El Gobierno cerró la semana pasada un pacto presupuestario con Unidos Podemos en el que se incluye la creación de un impuesto sobre las Transacciones Financieras, que consiste en gravar con un 0,2% las operaciones de compra de acciones españolas ejecutadas por operadores del sector financiero.

Esta tasa es exclusiva para las empresas cotizadas con más de 1.000 millones de euros de capitalización, y no se aplicará ni a la deuda ni a los derivados. Por otro lado, no gravará la compra de acciones de pymes y empresas no cotizadas.
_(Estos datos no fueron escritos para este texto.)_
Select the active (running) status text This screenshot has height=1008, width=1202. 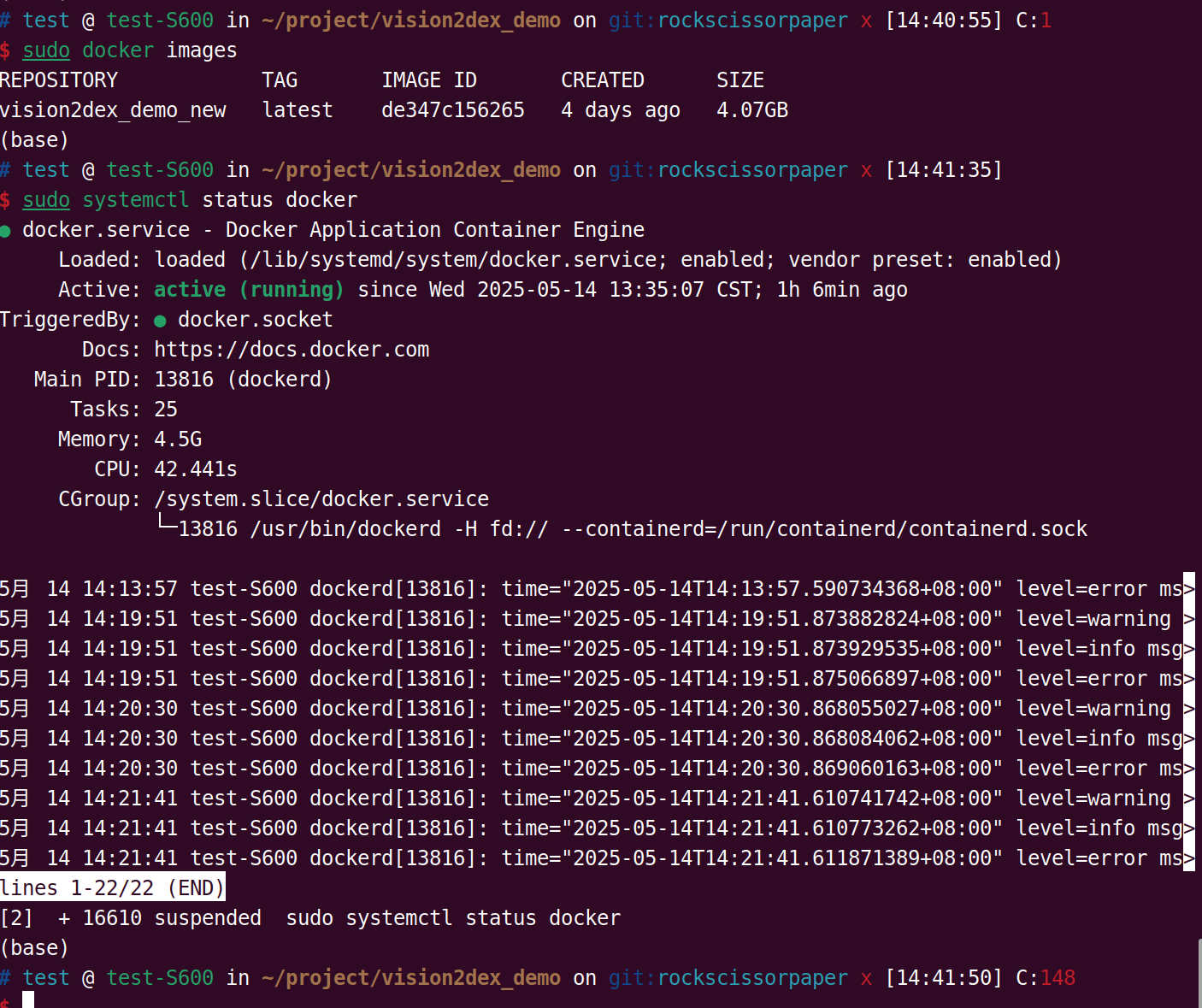(248, 289)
Bolsas y Mercados Españoles (BME) ha advertido que “el impuesto a las Transacciones Financieras podría suponer una amenaza para la estructura financiera de las principales compañías españolas, pilar fundamental de la competitividad exterior de la economía”, según adelantó Invertia la semana pasada.
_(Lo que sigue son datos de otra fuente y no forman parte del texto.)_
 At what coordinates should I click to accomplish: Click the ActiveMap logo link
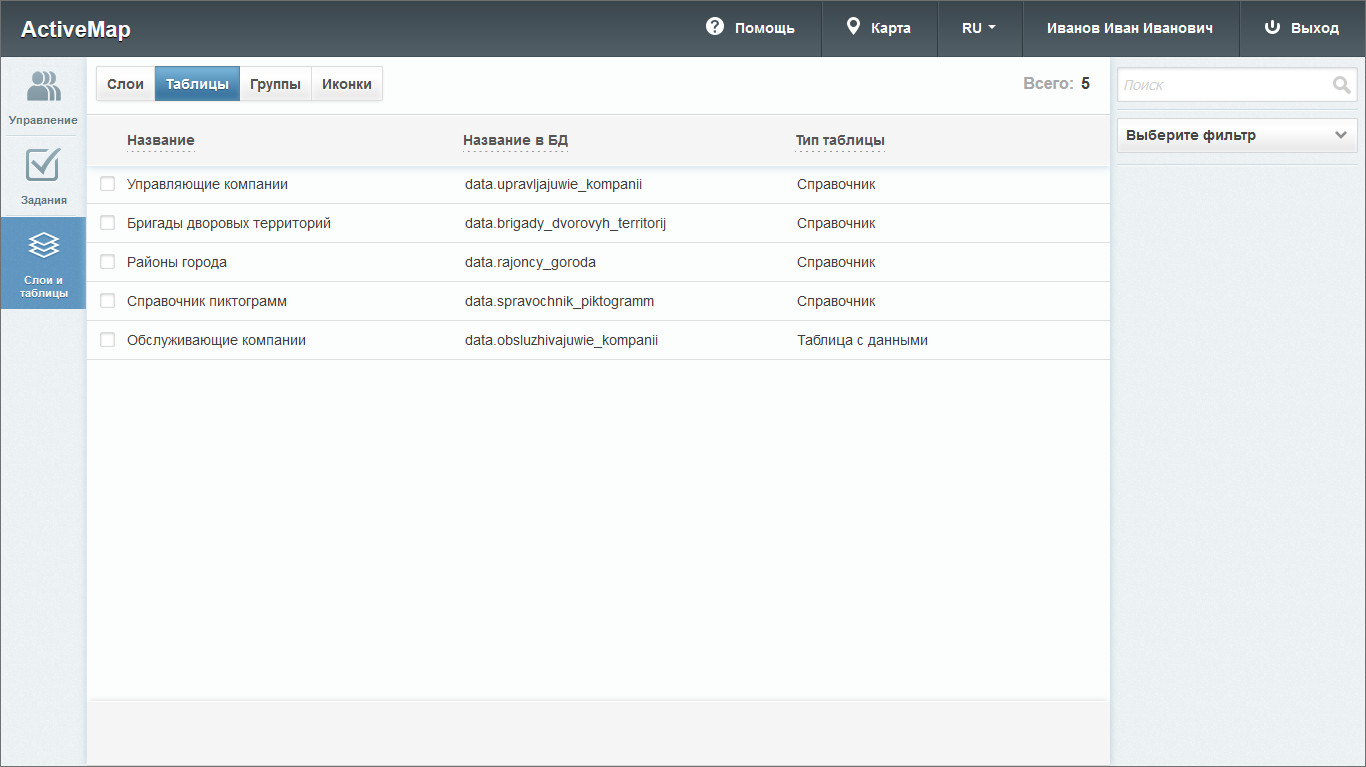pos(76,29)
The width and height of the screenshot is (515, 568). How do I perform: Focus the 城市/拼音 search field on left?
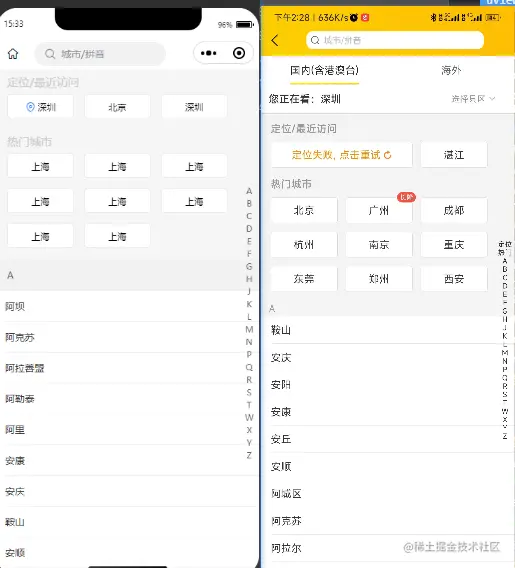click(100, 54)
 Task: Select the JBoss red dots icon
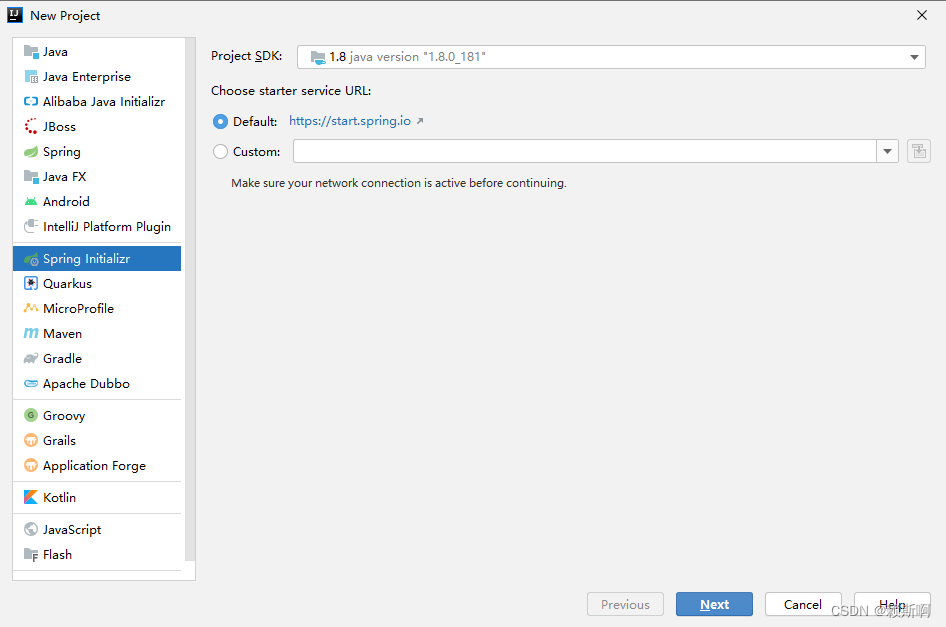click(x=31, y=126)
Además, desde BME también han tachado la medida de “negativa y poco oportuna” y alertan de que en países cercanos “los importes recaudados son significativamente inferiores a los proyectados” y que lo que han conseguido es introducir “distorsiones en los procesos de toma de decisión de inversiones”, según recoge El Economista.

A pesar de que la tasa Tobin, así como el resto de las medidas, pueda afectar negativamente al inversor, las herramientas para cumplir la mejor ejecución de MiFID II podrían ayudar mejorar el ahorro. Por otro lado, de acuerdo con cálculos del sector, “un gravamen de estas características restaría rentabilidad a los fondos de inversión y a los planes de pensiones”, según señalaba esta semana un artículo de El Nuevo Lunes.
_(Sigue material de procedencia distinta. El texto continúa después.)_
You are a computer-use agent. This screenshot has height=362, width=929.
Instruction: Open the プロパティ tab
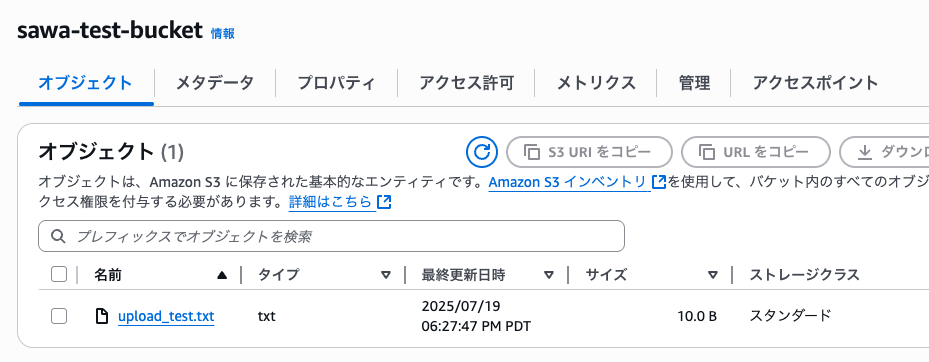pyautogui.click(x=337, y=83)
Este impuesto no lo pagarían las entidades, sino los ahorradores pequeños y medianos a través de los productos de inversión colectiva”, afirma Inverco. Su presidente, Ángel Martínez – Aldama, calcula que esta tasa Tobin supondría un impacto del 7% en la rentabilidad de los fondos, en un plazo de 25 años. En el caso de los planes de pensiones, la reducción sería del 6%.

El esbozo de esta tasa, conocida a nivel internacional como la tasa Tobin, se realizó en la Comisión Europea en 2014, año en el que el Partido Popular se planteó imponerla en la reforma fiscal. En ese año, una decena de países de la Unión Europea confluyeron en un impuesto en el que se planteó gravar con un 0,1% la compra de acciones y con un 0,01% la de derivados. Cuatro años más tarde, esta propuesta no se ha materializado en la gran mayoría de países, aunque sí disponen de tasa Italia (0,2%) y Francia (0,3%).